→ **DATOS DE LA TAREA**
----

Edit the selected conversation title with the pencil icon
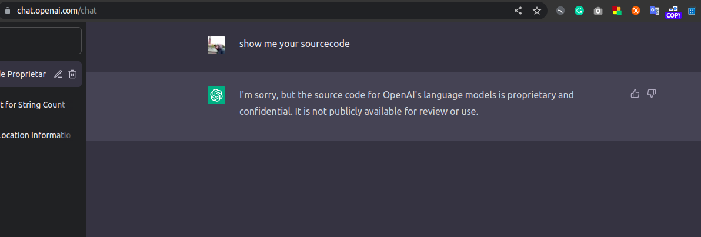pyautogui.click(x=58, y=74)
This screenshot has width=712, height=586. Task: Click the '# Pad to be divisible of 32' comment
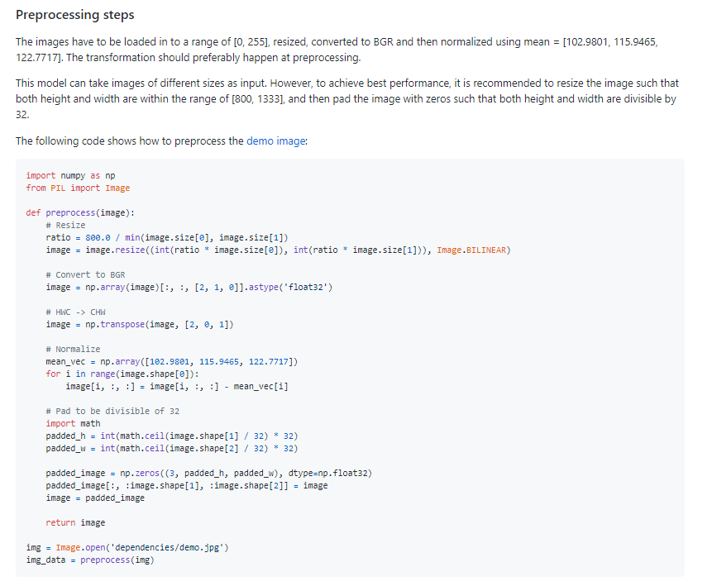point(112,411)
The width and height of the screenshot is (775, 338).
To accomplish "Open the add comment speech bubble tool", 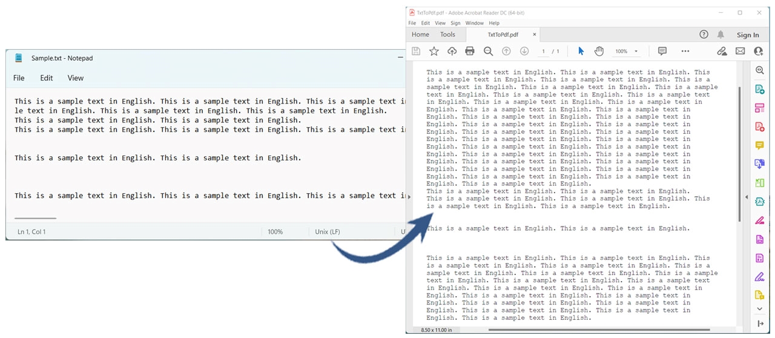I will [662, 51].
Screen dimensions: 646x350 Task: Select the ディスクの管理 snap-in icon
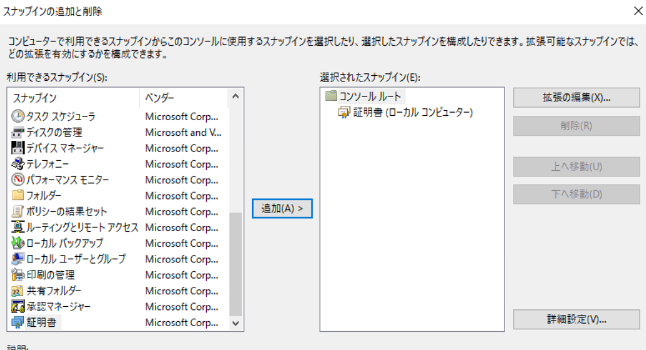pyautogui.click(x=18, y=132)

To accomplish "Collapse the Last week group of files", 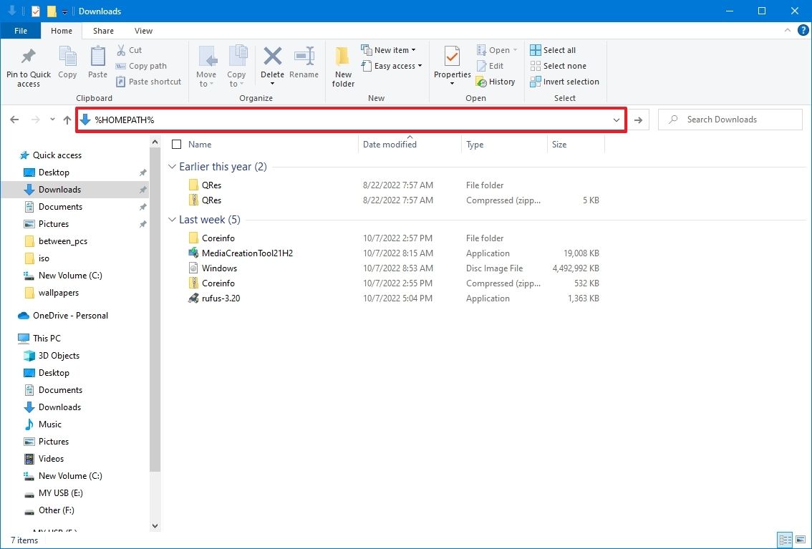I will pos(171,219).
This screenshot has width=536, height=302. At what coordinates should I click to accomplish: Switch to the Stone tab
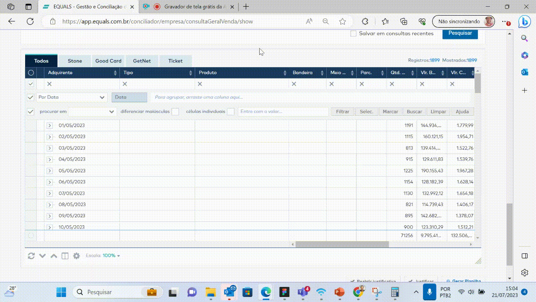click(x=75, y=61)
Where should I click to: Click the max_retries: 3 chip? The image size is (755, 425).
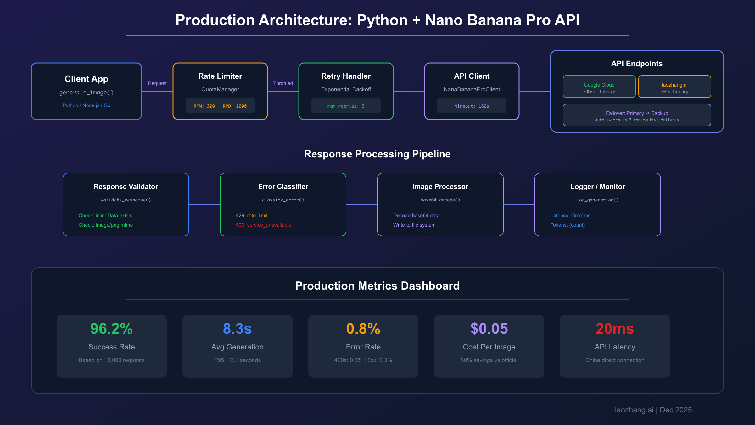click(346, 106)
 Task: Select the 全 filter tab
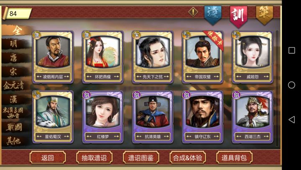pyautogui.click(x=17, y=30)
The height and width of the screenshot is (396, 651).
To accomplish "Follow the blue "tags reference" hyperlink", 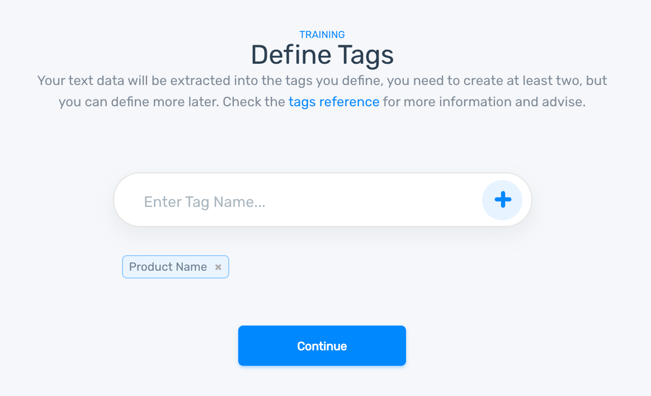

----

→ **DETALLES DE LA TAREA**
Extrae de los registros cada línea en la que aparezca la palabra "icon" y cópiala completa.

→ **SOLUCIÓN DEL EJERCICIO**
Edit the selected conversation title with the pencil icon
Screen dimensions: 646x350 Task: Select the ディスクの管理 snap-in icon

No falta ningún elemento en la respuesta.